- Italian theatrical poster
- Directed by: Ciro Ippolito; Biagio Proietti;
- Screenplay by: Ciro Ippolito
- Story by: Ciro Ippolito
- Produced by: Ciro Ippolito; Angiolo Stella;
- Starring: Belinda Mayne; Mark Bodin; Roberto Barrese; Benny Aldrich; Michele Soavi; Judy Perrin; Don Parkinson; Claudio Falanga;
- Cinematography: Silvio Fraschetti
- Edited by: Carlo Broglio
- Music by: Guido De Angelis; Maurizio De Angelis;
- Production company: G.P.S.
- Distributed by: Impegno Cinematografico
- Release date: 8 April 1980 (Rome);
- Running time: 92 minutes
- Country: Italy

= Alien 2: On Earth =

1980 Italian science fiction film

Alien 2: On Earth (Alien 2 sulla Terra) is a 1980 Italian science fiction horror film directed by Ciro Ippolito and Biagio Proietti.

==Plot==
As the world awaits the return of a crew of astronauts from a deep space mission, a young woman named Thelma Joyce appears on a television talk show to discuss caves.

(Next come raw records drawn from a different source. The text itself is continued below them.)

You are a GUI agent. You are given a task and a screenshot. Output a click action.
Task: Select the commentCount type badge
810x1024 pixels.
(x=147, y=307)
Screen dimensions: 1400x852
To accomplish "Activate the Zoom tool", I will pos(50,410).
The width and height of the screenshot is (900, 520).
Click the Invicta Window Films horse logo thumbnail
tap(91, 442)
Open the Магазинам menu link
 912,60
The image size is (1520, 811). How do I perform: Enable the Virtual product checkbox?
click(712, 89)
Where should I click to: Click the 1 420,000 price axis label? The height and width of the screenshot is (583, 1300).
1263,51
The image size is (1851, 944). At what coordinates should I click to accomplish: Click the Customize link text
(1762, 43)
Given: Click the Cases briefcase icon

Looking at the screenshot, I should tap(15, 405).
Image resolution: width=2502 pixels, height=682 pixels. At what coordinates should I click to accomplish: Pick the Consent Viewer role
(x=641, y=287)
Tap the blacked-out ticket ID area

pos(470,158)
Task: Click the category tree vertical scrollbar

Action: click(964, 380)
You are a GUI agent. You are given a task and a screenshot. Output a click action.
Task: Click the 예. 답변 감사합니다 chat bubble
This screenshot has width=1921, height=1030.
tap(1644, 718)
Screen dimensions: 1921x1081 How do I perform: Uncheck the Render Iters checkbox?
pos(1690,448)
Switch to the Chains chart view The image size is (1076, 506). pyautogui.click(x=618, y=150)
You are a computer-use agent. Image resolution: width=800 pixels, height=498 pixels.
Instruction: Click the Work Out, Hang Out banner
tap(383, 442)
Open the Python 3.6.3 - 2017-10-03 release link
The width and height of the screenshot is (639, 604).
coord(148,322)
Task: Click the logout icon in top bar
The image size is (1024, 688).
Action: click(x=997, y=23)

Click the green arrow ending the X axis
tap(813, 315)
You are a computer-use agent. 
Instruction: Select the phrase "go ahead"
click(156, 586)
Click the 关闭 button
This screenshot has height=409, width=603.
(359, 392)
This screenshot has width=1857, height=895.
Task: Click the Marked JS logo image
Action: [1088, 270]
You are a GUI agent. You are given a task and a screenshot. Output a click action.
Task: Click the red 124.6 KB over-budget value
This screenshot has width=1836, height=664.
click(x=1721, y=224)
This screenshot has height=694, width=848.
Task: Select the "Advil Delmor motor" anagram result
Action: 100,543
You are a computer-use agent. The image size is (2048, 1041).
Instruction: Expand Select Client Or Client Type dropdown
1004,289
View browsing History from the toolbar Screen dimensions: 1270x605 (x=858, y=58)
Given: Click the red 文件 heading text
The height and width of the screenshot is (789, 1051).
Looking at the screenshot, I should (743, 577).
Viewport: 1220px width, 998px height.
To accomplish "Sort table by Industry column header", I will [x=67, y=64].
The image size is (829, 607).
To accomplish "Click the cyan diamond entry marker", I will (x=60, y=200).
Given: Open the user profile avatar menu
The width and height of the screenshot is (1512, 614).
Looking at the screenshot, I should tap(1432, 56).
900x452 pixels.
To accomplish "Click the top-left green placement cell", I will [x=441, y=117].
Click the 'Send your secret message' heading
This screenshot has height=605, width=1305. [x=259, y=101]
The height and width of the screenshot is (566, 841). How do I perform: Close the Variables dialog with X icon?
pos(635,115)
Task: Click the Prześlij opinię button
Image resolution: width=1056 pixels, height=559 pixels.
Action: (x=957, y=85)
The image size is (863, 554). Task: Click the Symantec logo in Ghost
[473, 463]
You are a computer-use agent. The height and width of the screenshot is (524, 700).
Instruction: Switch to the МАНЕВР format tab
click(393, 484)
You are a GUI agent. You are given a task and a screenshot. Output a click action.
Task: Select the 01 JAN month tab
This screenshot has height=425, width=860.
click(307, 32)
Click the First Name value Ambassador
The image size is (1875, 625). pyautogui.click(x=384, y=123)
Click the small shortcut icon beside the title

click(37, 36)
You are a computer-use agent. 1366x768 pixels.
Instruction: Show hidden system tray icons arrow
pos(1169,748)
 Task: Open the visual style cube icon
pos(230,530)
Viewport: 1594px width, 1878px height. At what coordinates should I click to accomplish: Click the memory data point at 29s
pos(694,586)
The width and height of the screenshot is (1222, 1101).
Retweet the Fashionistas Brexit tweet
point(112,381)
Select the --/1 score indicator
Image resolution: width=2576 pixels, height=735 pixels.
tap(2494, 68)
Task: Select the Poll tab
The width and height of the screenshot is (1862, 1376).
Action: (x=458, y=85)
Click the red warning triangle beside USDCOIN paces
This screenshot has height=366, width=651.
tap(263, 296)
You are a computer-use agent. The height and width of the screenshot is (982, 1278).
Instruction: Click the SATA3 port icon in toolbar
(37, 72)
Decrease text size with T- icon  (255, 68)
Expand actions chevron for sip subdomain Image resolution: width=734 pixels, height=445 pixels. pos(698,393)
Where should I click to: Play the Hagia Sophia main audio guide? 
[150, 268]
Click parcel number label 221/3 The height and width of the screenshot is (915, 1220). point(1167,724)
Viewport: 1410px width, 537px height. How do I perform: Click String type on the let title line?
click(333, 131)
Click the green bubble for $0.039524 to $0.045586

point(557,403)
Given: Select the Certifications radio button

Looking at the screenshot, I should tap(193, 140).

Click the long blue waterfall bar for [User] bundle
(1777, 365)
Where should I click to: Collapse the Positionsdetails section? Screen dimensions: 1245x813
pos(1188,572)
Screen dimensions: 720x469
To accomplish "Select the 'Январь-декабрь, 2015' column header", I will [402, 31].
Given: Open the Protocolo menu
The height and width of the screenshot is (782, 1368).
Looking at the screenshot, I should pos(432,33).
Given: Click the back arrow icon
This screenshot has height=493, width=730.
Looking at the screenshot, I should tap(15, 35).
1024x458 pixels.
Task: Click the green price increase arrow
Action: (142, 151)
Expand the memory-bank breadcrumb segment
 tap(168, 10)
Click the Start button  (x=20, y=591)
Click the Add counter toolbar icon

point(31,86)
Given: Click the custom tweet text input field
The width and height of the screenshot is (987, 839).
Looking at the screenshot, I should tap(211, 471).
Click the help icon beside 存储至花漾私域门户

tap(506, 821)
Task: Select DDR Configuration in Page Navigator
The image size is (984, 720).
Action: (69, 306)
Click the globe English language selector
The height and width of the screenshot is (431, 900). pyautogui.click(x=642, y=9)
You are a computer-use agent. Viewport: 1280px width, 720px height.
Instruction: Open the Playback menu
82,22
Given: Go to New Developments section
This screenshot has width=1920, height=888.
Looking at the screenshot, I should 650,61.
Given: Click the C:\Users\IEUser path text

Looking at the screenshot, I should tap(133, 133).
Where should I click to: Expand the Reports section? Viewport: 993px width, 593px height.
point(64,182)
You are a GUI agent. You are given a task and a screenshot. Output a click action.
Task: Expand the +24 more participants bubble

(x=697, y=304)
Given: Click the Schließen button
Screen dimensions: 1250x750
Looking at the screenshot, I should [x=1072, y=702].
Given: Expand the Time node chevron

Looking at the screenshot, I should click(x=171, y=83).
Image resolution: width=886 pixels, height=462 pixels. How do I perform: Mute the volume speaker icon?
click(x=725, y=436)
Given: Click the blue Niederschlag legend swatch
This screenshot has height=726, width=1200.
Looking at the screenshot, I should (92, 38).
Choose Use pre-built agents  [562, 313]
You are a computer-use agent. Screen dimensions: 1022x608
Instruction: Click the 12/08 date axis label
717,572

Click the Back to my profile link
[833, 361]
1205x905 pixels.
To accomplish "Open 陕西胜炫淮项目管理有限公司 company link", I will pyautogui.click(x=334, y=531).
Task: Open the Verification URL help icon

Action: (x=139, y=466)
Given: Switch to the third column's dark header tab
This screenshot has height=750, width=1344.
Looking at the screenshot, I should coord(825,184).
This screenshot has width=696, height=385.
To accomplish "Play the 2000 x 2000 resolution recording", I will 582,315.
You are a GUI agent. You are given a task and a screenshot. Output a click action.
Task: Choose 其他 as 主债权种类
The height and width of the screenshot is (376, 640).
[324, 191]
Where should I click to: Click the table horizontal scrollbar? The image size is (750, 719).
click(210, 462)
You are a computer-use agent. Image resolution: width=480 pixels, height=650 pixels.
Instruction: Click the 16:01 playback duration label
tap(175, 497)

Soon after her interview begins, Thelma has a horrible psychic vision. After the spacecraft returns to Earth missing its occupants, a girl on a beach discovers a weird, blue, pulsating rock. Her mother soon finds her with her face ripped off.

Thelma and her husband Roy meet up with their friends for a trip to explore a cave. The group stops at a roadside café to buy food and change into their caving gear. Thelma's friend Burt discovers a blue rock that he decides to keep in his pack.

The group arrives at the cave, and quickly rappels to the bottom to set up camp for the night. Before falling asleep, Thelma tells Roy that she feels that something horrible is about to happen, but Roy calms her down.

The next day, Thelma's friend Jill discovers the blue rock that Burt found appears to be pulsating. The rock opens up and a creature attacks her face. Thelma witnesses the attack and panics. Roy calms her down, then decides to go find Jill's body.

Roy rappels down into a hole and finds Jill, alive and with her face intact. The rest of the group rappels down the hole as well and they strap Jill to a lifter so that she may be lifted out of the hole. Jill is set aside, by herself, still unconscious. While the group prepares to climb out of the hole, a creature erupts from Jill's face and attacks Ron's neck. Ron is dragged upside down as the creature slices his neck repeatedly until his head falls off.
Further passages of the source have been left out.